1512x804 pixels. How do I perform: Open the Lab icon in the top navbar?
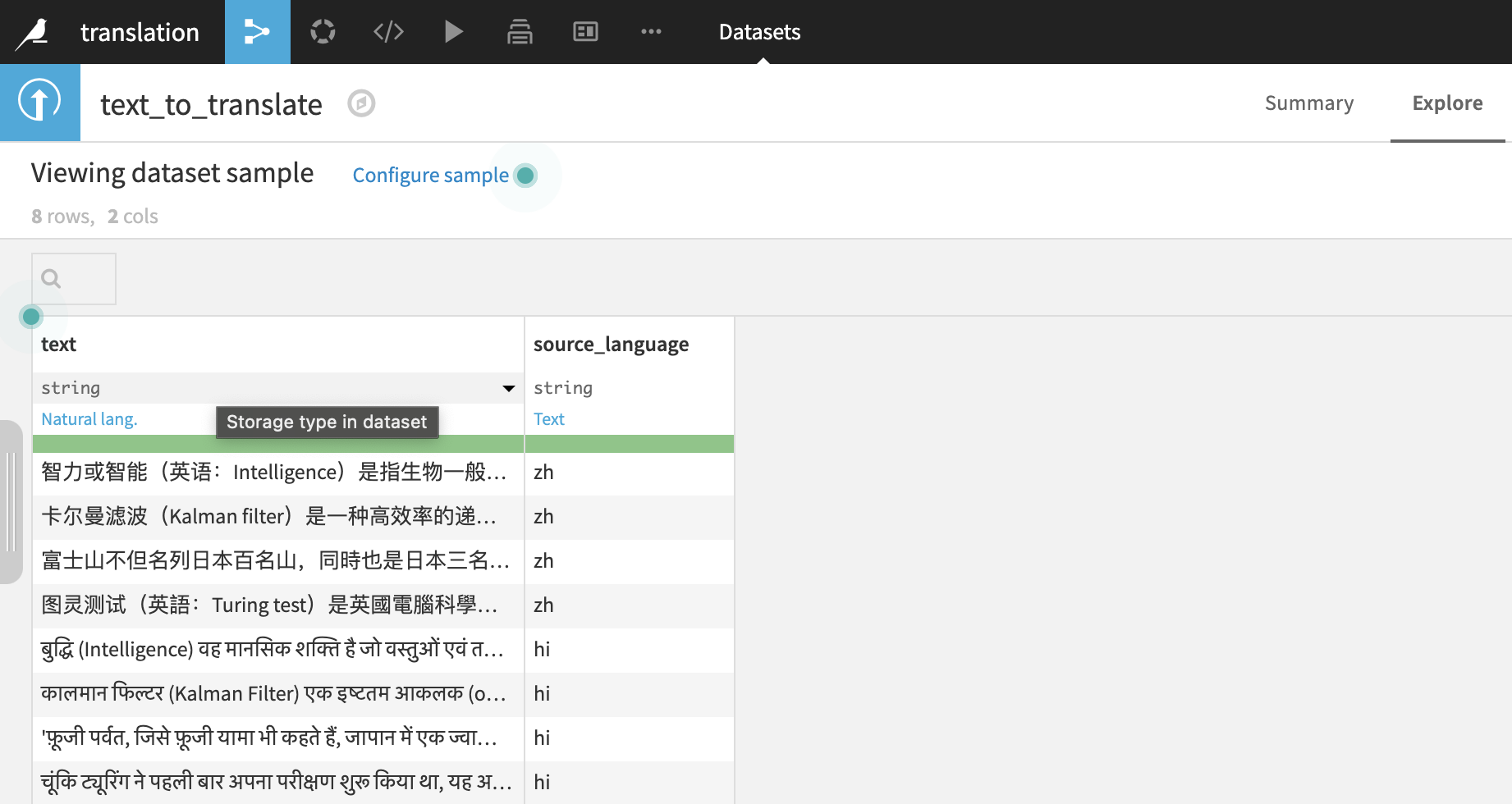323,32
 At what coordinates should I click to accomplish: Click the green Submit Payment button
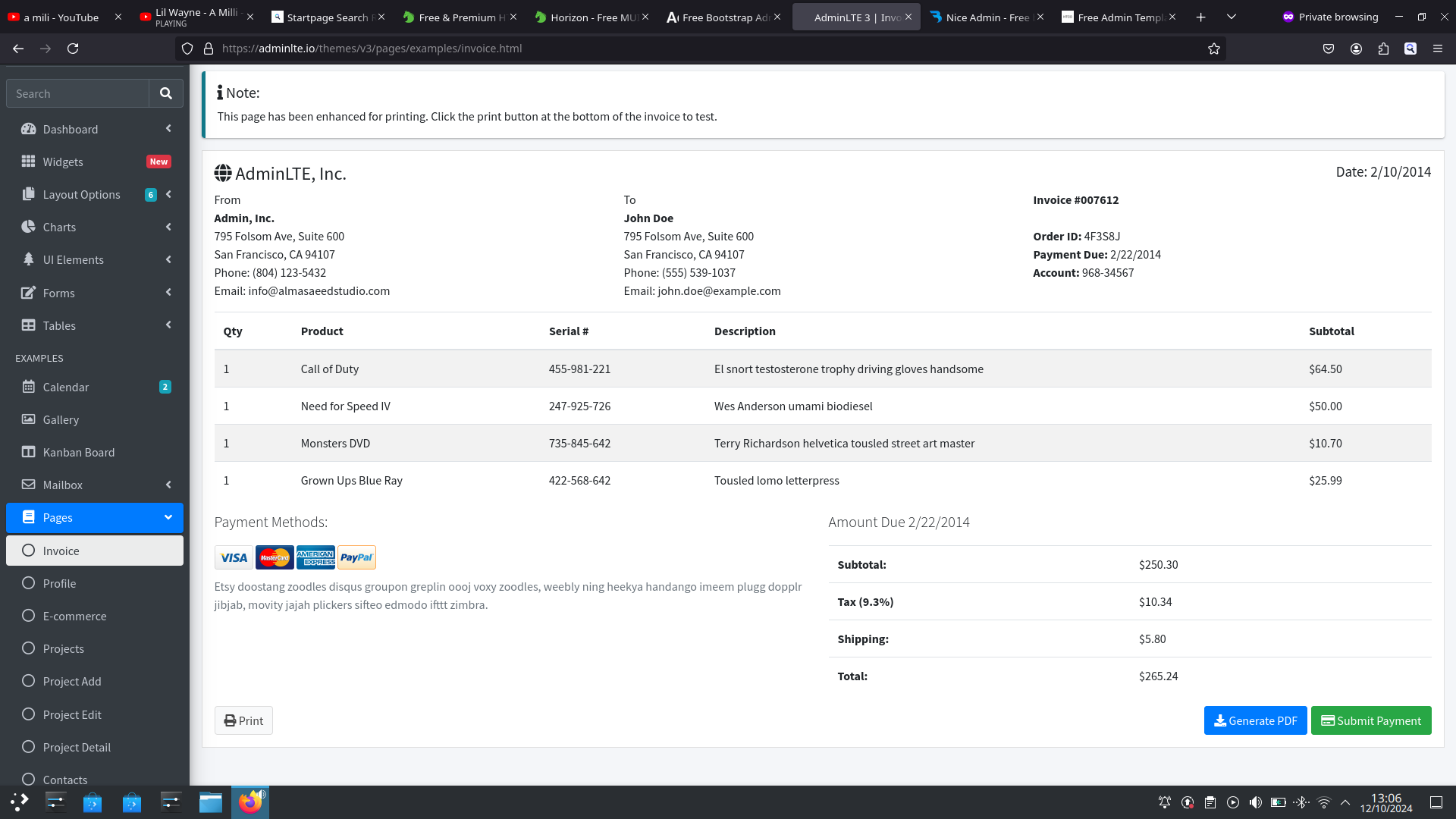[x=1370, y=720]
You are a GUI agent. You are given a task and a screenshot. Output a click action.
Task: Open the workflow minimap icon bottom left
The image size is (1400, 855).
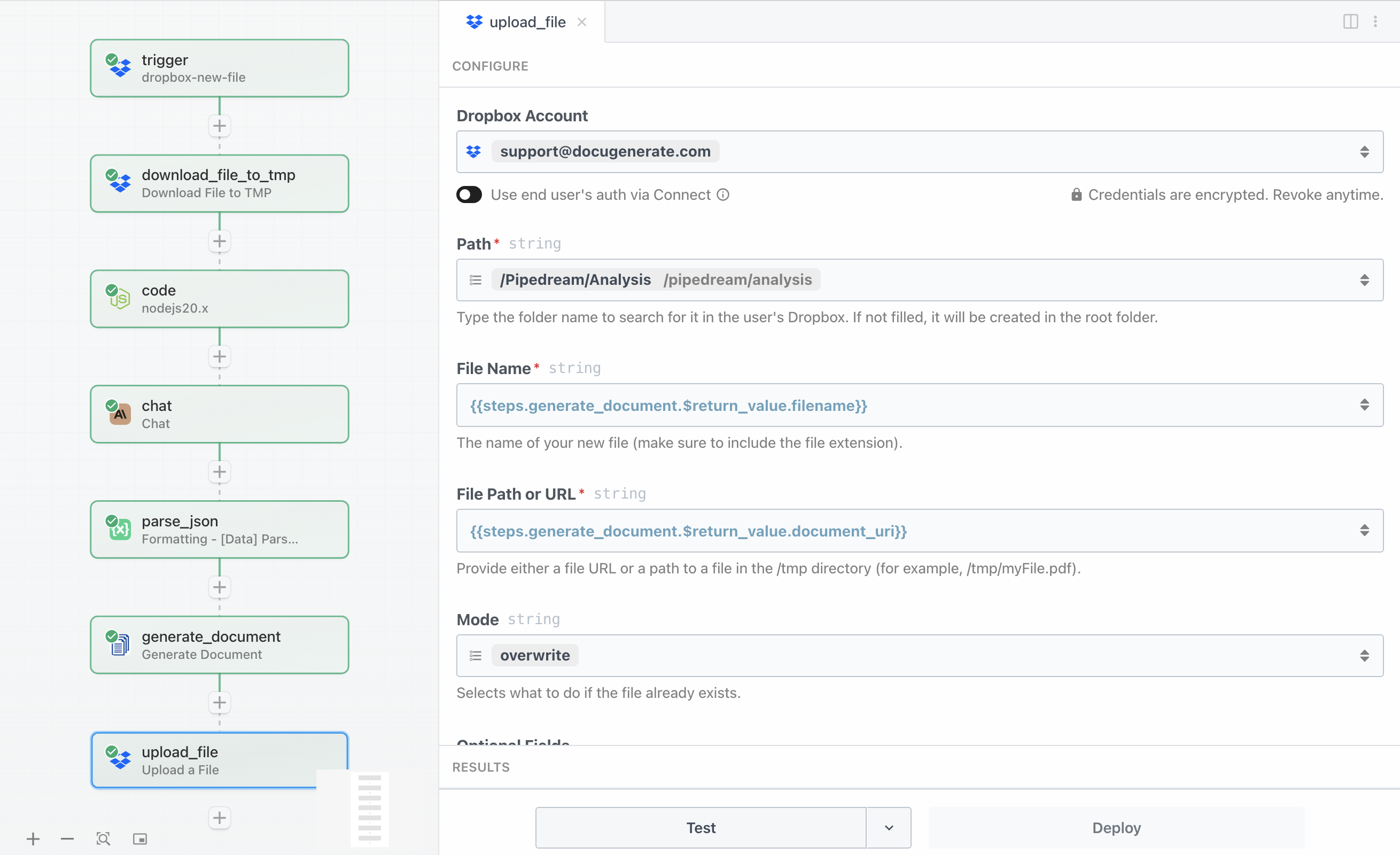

######

## [WHAT YOU SHOULD DO]
Output the whole of the data, unchanged; keep the pictures out.

## [ANSWER TO THE PROBLEM]
1512x804 pixels. How do I perform: Open the Lab icon in the top navbar?
323,32
 At what coordinates should I click to accomplish: Click the green Submit Payment button
[x=1370, y=720]
You are a GUI agent. You are given a task and a screenshot. Output a click action.
Task: Open the workflow minimap icon bottom left
The image size is (1400, 855).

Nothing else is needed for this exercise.